Center for Scientific Anomalies Research(CSAR)
Center for Scientific Anomalies Research(CSAR)
Founded by sociologist Dr. Marcello Truzzi in 1981 to bring together scholars and researchers concerned with the responsible, skeptical, and scientific inquiry into claims concerning anomalies—including UFO s, cryptozoology, and other similar phenomena originally cataloged by Charles Fort.

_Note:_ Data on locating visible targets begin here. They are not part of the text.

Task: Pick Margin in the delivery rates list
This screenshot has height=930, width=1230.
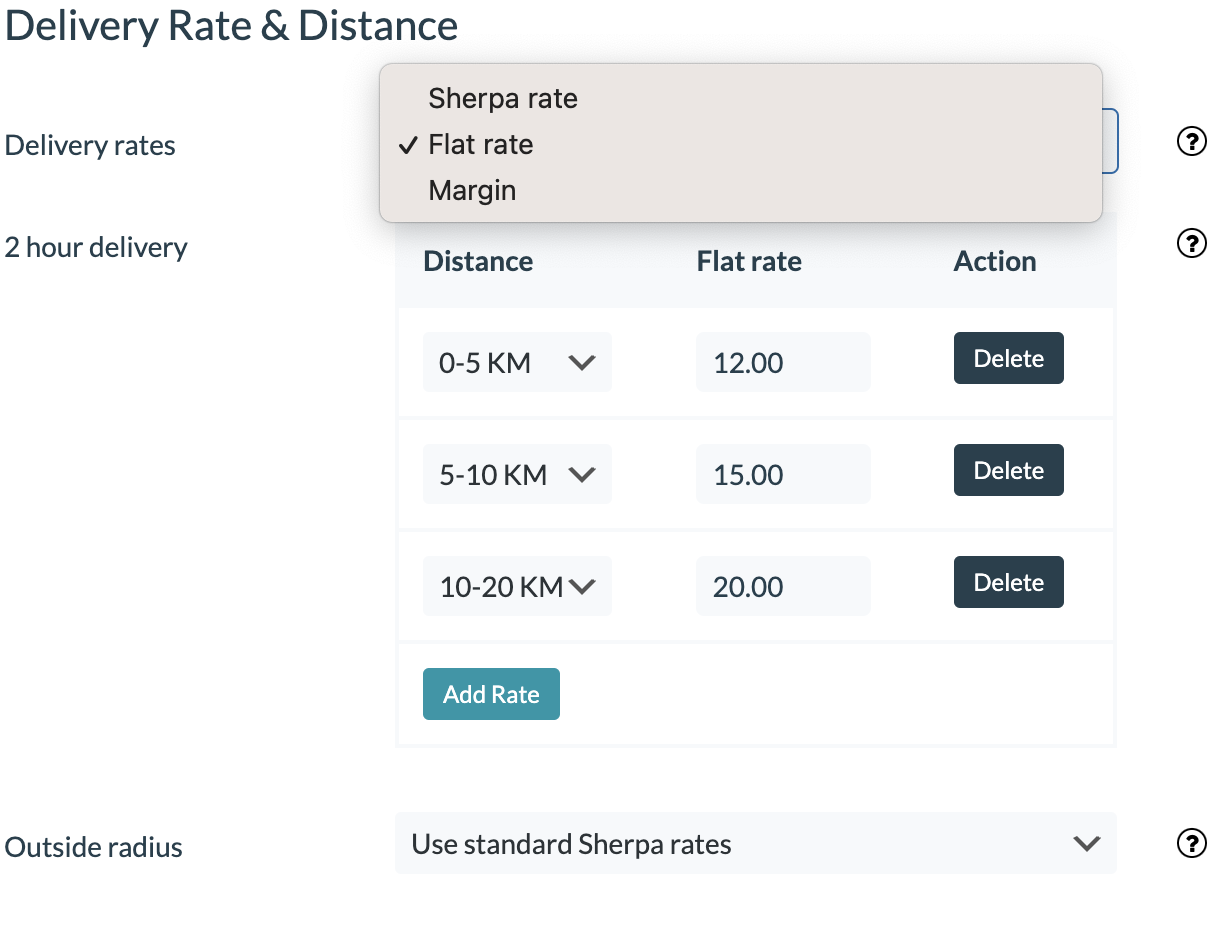Action: point(472,190)
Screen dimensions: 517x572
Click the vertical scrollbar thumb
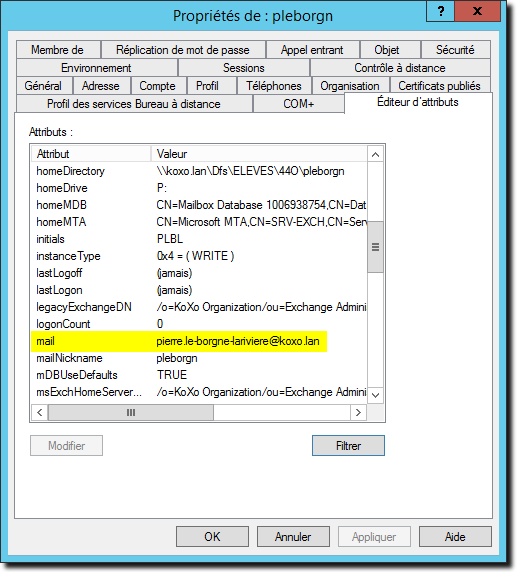coord(375,247)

Truzzi had earlier broken with the Committee for the Scientific Investigation of Claims of the Paranormal because he had come to reject its hardline debunking stance as opposed to the scientific inquiry he proposed. For a decade he edited the Zetetic Scholar (1978-87); CSAR grew out of the response to the journal. CSAR promotes an open and fair-minded inquiry that is also constructively skeptical, although with the discontinuance of the Zetetic Scholar its activity level has been greatly reduced. Much emphasis in the 1990s has been focused on the Institute for Anomalistic Criminology, one division of CSAR. Address: Center for Scientific Anomalies Research, P.O. Box 105, Ann Arbor, MI 48103.
Sources:
Clark, Jerome. Encyclopedia of Strange and Unexplained Phenomena. Detroit: Gale Research, 1993.
"CSAR: Statement of Goals." Zetetic Scholar 12/13 (1987): 205-06.